The organization City Year with a van full of food for needy neighbors. Photo via RCS-Reaching Out Community Services’ Facebook

In a time of general lack of funds and food at food pantries citywide, an allocation of $4 million by the City Council for pantries in 2017 can be anticipated to make a huge difference for those who need it most.

The allocation, announced on the first of December, allows each Council member to give funds to their district’s pantries — including five in southern Brooklyn.

City Council Member Mark Treyger put our new funds towards the follow pantries:

  • Reaching Out Community Services at 7708 New Utrecht Avenue allocated $30,000
  • ACTS Community Development Corporation at 2114 Mermaid Avenue allocated $20,000
  • SBH Community Service Network at 425 Kings Highway allocated $12,000
  • Salt and Sea Mission Church at 2417 Stillwell Avenue allocated $6,242
  • Our Lady of Grace Parish at 2322 East 4th Street allocated $6,242

The money couldn’t have come at a more urgent time: according to a recent report from Food Bank NYC, almost half (49 percent) of NYC food pantries said they had almost entirely run out of food in September.

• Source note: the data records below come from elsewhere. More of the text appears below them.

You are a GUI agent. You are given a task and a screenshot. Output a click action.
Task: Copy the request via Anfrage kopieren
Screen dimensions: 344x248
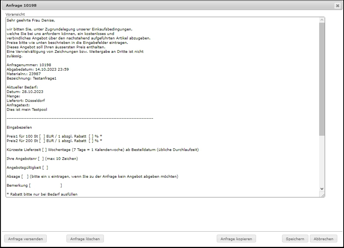click(x=236, y=239)
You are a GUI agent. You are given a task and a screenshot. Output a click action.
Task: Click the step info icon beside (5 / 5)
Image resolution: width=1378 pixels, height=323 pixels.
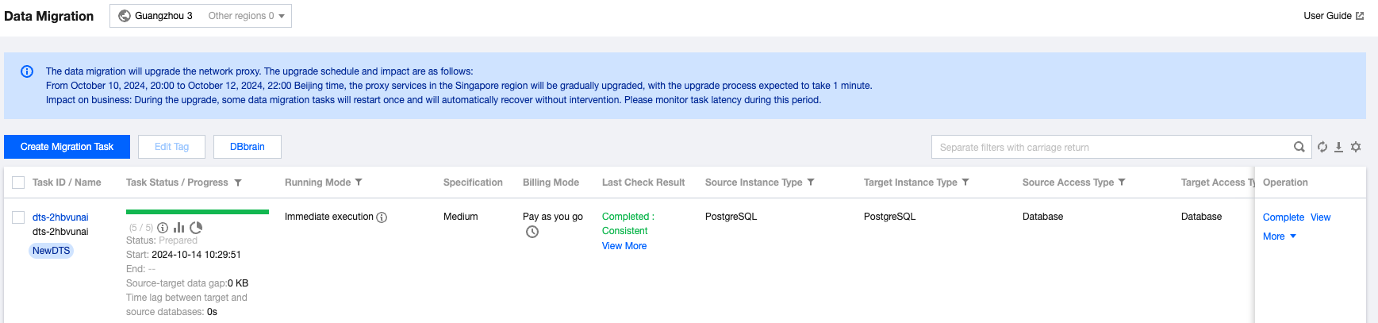[x=163, y=228]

The quantity of food-pantry-allocated cash is more than double 2016’s $1.9 million budget, and will go towards not just food, but also more and better services from pantries.

“The food pantry initiative is a lifeline to our organization because we are being challenged on a funding level to a point where it is becoming damaging to our existence,” said Thomas Neve of Reaching Out Community Services, a Bensonhurst based pantry that experienced record low donations this year.

Still, the money comes at a time of increasing hostility from the community towards the needy — with many pols and locals opposing proposals for a homeless shelter in Coney Island — and demands for better and improved infrastructure. Then again, people generally seem more welcoming to food pantries than shelters, perhaps due to the relative amount of homeless traffic they bring to the neighborhood.

What do you think, are you celebrating this funding allocation as a much needed boost for pantries or not?